Мокрые листья то и дело срываются с веток и, кружа в осеннем вальсе, опускаются на безжизненный мраморный камень. Природа понимает, что это только начало, скоро придут холода и вьюги, которые заморозят, уничтожат яркие краски.
Быстрым движением открываю бутылку водки и залпом выпиваю горькую отраву. Огненная вода проникает в горло, не даря тепло, а лишь заглушая неистовую боль.
– Полный пи….ц,– слышу суровый голос Соколовского, который словно гром раздаётся за моей спиной. Послышалось шуршание листвы, мужчина быстро подошёл ко мне и взяв меня за руку, помог подняться с колен.
Без единой эмоции смотрю в лицо друга, которое искажённо в злобной гримасе.
– Рома, давай без нравоучений, – с горькой усмешкой на лице, проговорил я.– Ты же знаешь, какой сегодня день, – поднимаю бутылку, но отпить мне не удаётся, Соколовский вырывает её из моих рук и со злостью отбрасывает в сторону. Хватает меня за воротник куртки и сильно начинает трясти, при этом громко чеканя каждое слово, – да, приди ты в себя.
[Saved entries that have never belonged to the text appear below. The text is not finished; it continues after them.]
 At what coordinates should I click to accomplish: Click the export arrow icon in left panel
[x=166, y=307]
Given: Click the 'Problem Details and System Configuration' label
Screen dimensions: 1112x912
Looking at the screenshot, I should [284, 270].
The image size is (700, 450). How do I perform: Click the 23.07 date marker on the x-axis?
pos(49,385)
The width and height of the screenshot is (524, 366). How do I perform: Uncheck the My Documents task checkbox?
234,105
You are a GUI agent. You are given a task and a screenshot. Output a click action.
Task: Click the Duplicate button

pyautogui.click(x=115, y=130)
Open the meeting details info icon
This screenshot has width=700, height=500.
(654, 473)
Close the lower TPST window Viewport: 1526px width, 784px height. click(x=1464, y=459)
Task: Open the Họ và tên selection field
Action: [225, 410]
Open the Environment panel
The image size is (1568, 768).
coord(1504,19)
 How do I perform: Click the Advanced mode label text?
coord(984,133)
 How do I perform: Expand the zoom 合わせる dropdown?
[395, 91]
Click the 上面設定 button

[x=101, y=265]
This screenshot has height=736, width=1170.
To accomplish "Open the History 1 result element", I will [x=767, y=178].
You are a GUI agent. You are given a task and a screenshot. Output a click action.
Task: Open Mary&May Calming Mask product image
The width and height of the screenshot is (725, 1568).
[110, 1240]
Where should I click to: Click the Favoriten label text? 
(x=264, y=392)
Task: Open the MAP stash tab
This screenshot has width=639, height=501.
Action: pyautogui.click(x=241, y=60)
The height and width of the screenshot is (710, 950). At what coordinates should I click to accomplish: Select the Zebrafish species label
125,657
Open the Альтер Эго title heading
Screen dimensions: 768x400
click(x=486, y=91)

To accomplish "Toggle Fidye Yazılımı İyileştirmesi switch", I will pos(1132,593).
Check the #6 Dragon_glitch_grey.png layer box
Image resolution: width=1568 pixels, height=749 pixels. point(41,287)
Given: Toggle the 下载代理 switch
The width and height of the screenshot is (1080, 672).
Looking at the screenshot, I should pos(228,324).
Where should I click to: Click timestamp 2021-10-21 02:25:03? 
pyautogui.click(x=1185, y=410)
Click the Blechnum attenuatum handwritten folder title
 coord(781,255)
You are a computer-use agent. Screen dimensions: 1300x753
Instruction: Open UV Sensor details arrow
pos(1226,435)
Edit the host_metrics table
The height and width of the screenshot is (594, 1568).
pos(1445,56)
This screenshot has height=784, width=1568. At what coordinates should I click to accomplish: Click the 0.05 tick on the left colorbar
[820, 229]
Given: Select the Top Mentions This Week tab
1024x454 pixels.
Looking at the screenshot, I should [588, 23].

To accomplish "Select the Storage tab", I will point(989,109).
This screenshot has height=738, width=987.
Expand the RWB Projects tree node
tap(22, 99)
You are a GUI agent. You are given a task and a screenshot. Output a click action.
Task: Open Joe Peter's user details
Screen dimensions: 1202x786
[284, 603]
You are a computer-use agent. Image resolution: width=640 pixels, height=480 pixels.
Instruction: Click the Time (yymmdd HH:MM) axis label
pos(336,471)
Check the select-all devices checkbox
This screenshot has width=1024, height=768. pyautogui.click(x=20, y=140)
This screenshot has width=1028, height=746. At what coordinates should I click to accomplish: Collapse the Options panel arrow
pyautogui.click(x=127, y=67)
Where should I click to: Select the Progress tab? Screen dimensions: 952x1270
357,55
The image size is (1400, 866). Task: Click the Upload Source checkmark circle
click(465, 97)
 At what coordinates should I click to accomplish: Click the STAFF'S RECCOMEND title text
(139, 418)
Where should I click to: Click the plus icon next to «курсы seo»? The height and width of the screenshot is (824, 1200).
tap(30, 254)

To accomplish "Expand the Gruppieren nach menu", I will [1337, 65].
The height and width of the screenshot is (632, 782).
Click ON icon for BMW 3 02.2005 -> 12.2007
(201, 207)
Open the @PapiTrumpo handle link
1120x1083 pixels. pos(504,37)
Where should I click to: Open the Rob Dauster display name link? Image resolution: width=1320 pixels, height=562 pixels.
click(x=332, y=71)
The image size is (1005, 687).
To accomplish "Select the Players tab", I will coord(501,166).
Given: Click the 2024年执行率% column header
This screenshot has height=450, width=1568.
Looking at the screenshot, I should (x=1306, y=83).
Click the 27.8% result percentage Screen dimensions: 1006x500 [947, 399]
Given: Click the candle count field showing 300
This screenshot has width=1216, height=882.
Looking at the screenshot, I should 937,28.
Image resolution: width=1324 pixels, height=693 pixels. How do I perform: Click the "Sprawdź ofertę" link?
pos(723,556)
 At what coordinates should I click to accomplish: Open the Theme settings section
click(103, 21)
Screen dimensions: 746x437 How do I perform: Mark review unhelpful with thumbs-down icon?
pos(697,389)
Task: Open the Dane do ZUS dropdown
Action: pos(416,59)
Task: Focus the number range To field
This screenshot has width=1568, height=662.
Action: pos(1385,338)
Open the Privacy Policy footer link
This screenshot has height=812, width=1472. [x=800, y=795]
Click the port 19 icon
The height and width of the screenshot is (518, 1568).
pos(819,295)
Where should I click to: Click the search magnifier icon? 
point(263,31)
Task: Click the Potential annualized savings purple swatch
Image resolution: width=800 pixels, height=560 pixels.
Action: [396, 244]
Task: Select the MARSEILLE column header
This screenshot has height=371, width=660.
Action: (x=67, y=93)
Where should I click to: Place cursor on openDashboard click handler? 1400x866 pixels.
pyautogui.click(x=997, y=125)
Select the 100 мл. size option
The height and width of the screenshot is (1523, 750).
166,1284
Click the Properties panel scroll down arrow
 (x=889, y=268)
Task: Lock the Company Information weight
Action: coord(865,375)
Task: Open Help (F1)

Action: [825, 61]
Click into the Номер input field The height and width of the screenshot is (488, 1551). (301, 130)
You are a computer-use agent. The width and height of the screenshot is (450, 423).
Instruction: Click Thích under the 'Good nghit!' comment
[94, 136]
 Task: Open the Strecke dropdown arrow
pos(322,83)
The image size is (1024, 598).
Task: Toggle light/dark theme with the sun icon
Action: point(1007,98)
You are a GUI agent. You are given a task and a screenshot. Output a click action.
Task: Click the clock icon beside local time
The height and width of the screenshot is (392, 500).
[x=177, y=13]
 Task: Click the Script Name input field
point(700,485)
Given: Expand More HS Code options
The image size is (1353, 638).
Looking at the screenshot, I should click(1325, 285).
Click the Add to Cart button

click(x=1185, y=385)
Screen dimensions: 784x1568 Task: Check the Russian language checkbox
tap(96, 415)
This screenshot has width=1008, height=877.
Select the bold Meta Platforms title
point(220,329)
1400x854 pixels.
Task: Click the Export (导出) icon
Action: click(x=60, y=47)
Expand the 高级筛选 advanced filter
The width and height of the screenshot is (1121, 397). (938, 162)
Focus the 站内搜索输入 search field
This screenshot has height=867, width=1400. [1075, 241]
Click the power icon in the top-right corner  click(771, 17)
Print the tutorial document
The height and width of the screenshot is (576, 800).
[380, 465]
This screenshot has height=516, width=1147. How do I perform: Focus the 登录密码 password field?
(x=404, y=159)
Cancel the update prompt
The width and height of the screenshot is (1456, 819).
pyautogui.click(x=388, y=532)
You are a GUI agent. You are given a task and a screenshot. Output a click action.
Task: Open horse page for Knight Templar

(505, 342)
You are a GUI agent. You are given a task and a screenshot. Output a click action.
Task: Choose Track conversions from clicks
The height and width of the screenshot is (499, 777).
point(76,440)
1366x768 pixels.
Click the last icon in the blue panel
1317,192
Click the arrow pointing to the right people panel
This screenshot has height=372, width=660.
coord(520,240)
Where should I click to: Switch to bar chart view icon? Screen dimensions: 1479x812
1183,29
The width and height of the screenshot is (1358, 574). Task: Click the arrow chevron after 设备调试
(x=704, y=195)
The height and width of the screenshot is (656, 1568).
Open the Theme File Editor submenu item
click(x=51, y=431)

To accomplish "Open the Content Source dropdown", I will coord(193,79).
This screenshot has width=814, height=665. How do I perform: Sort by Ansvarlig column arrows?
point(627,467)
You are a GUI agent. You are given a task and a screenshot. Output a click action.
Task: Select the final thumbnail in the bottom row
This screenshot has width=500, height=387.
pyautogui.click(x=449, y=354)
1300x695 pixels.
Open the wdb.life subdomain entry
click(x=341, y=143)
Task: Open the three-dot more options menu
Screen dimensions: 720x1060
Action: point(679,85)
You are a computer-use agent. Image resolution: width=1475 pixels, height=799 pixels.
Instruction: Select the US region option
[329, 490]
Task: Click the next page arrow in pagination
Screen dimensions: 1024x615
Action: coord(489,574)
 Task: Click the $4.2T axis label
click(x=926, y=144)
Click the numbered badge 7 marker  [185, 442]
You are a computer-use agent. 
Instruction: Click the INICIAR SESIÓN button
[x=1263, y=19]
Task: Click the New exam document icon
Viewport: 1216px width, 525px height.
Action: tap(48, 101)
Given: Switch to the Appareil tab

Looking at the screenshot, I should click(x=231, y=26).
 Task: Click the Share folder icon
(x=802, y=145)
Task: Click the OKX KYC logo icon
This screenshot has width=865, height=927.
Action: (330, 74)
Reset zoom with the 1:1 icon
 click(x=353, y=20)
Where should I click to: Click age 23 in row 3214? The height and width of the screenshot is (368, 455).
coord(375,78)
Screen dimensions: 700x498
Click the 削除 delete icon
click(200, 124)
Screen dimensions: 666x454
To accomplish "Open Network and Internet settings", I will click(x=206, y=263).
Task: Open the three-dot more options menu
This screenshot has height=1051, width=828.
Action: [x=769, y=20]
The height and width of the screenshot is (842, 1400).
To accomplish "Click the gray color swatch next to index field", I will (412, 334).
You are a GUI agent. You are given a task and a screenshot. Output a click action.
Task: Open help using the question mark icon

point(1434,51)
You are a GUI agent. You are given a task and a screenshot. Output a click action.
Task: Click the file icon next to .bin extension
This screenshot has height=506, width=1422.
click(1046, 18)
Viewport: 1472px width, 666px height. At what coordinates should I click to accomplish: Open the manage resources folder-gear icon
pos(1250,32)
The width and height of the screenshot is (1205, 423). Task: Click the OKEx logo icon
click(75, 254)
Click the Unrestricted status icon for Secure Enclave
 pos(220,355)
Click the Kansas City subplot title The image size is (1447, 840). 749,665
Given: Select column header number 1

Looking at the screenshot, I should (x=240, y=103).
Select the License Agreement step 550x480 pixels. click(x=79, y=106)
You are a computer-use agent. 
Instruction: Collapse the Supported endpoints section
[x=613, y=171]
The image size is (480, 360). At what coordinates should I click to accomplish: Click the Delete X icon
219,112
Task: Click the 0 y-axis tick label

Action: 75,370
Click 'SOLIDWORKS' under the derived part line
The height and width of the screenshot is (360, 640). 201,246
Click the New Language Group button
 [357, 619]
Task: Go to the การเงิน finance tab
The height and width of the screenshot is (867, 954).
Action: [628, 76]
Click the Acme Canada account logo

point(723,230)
Подумай, неужели бы Наташа, одобрила такое поведение.
Используя обе руки, произвожу нижний удар, с ловкостью выбиваю руки Романа и шатающейся походкой, тяжело дыша, отхожу от друга.
– Рома, твою мать, не делай так, – спокойно произношу я.– Не хочу причинять тебе вред, но…,– перевожу взгляд на памятник, на котором выгранена фотография Наташи.
Милая, яркая и улыбающаяся девочка с безжизненным взором смотрит на меня.
– «Дорогой и любимой дочери», – цитирую надпись на надгробие. – Уникальная, особенная надпись, правда. Вот и венок от близких друзей, – указываю рукой на недавно доставленный ритуальный атрибут. – Только от меня ничего нет, я был для неё никто, нелюбимый муж, недорогой жених, никто Рома, никто…
Роман разводит руки и слегка приподнимая, а затем опуская плечи, произносит, – брат, но по факту, ты действительно чужой человек для этой девушки.